Et en même temps, je me demandais :qui a tort ? Eux ou moi ?


Eux, qui voient quelque chose que je ne vois pas. Ou moi, qui ne vois plus ce qu’ils voient.

J’étais en colère. Contre moi, d’abord. D’avoir livré quelque chose de si pauvre sans m’en rendre compte. D’avoir accepté les félicitations. D’avoir parlé fort en pensant que ça suffisait.


Contre eux aussi. De confondre volume et présence. Effet et nécessité. Résultat et chemin.

Je me suis surpris à penser que, peut-être, je ne sais plus voir. Peut-être que je complique inutilement. Peut-être que le métier, finalement, c’est ça : trouver une forme efficace et s’y tenir. Sans poser trop de questions.


Mais une autre pensée revenait, plus insistante. Et si c’était eux qui ne voyaient rien ?

Pas rien au sens de vide. Rien au sens de ce qui pourrait encore advenir.

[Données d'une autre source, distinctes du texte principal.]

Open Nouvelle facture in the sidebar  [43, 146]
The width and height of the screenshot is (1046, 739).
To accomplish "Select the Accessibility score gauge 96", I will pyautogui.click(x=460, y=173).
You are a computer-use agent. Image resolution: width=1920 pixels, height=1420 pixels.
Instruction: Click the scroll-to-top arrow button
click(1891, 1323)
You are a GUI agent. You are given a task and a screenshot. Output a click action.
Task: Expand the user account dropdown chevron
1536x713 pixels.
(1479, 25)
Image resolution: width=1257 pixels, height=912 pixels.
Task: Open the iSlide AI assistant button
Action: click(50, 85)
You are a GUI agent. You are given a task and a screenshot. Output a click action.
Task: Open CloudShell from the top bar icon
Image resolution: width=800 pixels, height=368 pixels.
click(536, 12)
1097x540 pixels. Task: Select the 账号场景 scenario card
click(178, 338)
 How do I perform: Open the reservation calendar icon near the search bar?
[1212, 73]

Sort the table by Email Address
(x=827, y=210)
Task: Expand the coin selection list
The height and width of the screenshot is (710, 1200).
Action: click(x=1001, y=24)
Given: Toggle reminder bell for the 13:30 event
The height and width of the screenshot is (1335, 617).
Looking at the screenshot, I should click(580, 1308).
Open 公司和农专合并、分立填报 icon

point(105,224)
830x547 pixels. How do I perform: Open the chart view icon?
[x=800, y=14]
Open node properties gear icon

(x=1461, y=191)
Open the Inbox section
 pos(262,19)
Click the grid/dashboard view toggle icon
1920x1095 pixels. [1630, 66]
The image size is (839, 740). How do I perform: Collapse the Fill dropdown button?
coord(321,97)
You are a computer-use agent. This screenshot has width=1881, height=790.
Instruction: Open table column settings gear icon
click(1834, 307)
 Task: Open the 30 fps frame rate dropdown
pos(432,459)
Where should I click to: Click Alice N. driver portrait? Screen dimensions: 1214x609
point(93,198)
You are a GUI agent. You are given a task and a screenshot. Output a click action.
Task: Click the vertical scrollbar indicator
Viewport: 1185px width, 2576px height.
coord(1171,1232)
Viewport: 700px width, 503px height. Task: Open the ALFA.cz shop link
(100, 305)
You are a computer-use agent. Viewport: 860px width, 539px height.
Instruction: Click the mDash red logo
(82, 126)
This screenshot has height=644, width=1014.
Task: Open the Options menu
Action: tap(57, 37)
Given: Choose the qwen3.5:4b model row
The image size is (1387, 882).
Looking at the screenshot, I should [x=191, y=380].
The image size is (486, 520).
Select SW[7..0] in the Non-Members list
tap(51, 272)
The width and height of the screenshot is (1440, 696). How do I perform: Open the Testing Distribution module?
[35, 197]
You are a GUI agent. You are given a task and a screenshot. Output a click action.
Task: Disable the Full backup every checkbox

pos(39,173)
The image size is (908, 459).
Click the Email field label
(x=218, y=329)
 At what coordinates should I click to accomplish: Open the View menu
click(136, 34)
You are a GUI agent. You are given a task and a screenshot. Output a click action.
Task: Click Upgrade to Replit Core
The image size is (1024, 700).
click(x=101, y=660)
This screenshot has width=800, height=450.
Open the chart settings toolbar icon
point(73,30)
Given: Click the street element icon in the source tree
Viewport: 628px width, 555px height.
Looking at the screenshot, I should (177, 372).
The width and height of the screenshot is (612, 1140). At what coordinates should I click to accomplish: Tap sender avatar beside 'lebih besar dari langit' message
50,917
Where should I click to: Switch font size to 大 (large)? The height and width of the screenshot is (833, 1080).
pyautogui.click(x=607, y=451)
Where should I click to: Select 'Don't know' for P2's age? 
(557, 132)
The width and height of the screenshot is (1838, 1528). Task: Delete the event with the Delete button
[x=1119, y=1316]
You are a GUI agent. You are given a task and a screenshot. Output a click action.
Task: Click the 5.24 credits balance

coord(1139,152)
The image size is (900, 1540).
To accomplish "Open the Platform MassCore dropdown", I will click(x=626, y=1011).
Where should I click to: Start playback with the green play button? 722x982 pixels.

Je suis rentré chez moi avec cette confusion-là. Un mélange de colère, de doute, de lassitude. Rien de clair. Rien de tranché. Juste une fatigue particulière, celle qui vient quand on sent qu’on n’est plus tout à fait accordé au regard des autres.

Je me suis assis. J’ai repensé à la scène. À ce que j’avais fait. À ce que je n’avais pas fait surtout. J’ai essayé de retrouver un désir. Une question. Quelque chose à explorer. Ça ne venait pas.


Je me suis demandé combien de fois, dans une vie de comédien, on accepte d’être applaudi pour quelque chose qu’on n’a pas vraiment cherché. Et combien de fois on confond la reconnaissance avec le travail accompli.


Ce soir, je n’ai pas de réponse. Je sais seulement que tenir quatre mois sur une certitude qui n’est pas la mienne me semble long. Très long....


Peut-être que la colère passera. Peut-être que je finirai par voir ce qu’ils voient. Ou peut-être que je devrai apprendre à défendre un doute, même quand tout le monde applaudit.


Pour l’instant, je suis là.

Avec cette question qui refuse de se taire.